墨尘不由失笑:“呵呵……有说狐狸就喝不得酒的么?还有,你和我一起这么久,有见我醉过么?”
“是是是,你厉害,去年就整整解决了我私藏的几十坛好酒。”
初初相识的时候,无桢还以为墨尘是个斯文内向的人,岂知道,相处久了才发现那月一般闲雅清冷的容颜下,是云一样多变的内心。有时风趣,有时深沉,有时恬静,有时恣意激越。正如他倾城绝色的双瞳,幽幽潋潋,看似无波,其间却不知投映了多少荒艳繁华,又不知埋了几许红尘旧梦。
他,是猜不透墨尘的心思的。但,墨尘也无法明白他的愿望。因为无桢将其藏在最深最暗的地方,一个不为人知的荒凉之处。
彼此看到的,只是他们想让对方知道的那一部分吧。
*************
夜色深深,飞檐上的雪悄悄化了,明朝或许就到了春暖花开之日,但今夜还是很冷,很冷。
聆雪居的灯火已经灭了,无桢醉倒在这个雪化时最冷的夜晚,他犹记得自己最后说的一句话是:墨尘……留下来……
朦胧中,他扯着那人的衣袖,说了很多,很多。什么梨花要开了,留下来赏花之类。到后来,连他都不知所云,只知道死命拽着墨尘的袖子,将脸埋进那冰凉柔软的布料,然后沉沉睡去。

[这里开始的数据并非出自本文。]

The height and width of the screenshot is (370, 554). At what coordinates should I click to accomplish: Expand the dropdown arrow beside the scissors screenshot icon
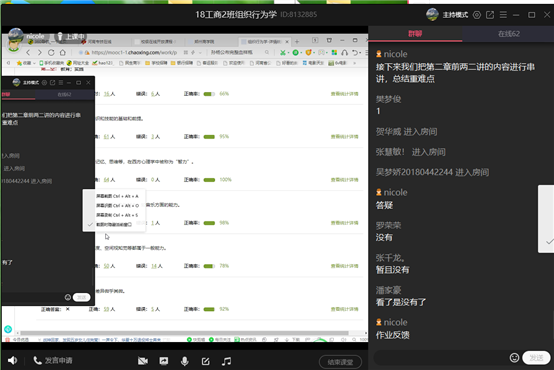tap(288, 53)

墨尘好容易才挣开他的束缚,执起盛酒的玉杯,一个人倚着门自斟自饮。
月色清明,寂静中隐隐听见雪化成水的声音,远方枝头上的雪,白得像清冷的月华,乍一望,还以为是一夜春风,催开了山上的梨花。
“今年的冬天只怕要过去了。”墨尘浅尝了一口酒,方才无桢说过的话还在耳边萦绕不去。
“墨尘,沁梨山的梨花要开了,到时满山遍野一片素色,极为好看。如果你能留多几日,应该就可以看到了。”
“墨尘,如果可以与你一起把酒言欢,赏花对月,将是何等惬意之事。”
“不知为何,小时候,我时常梦见你立于梨花树下,那阳光白的耀眼,让我看不真切,你的样子总是很模糊,而每一次要见到你,梦就醒了。但……自从遇见你之后,我就不再梦见了……”
“我……是不是在很久很久以前见过你?”
“无桢,你还是没有变啊,和那个时候一样,说着一样的话,不知你期盼的是否还是一样的东西?”墨尘径自笑了,月色下,那绝艳的眸色冷丽得直夺月华。
——我愿与你一同眠于梨花树下,化为梦中缠绵的一双蝶。
“唉,如果你的愿望还是如此,我要如何去实现呢?”墨尘悠然说道。
无桢在屋里睡得酣甜,发出细而绵长的呼吸,不知此刻他是否正做着一个缠绵的梦境。
“你梦得见梨花,我却无法与梨花同梦啊。”墨尘将目光慢慢专注于他身上,“世事总会有些不尽人意,正如我渴望大醉一场,却始终清醒如斯一般。有些东西……真的……无法强求……”声音渐低,最后竟化为一声叹息。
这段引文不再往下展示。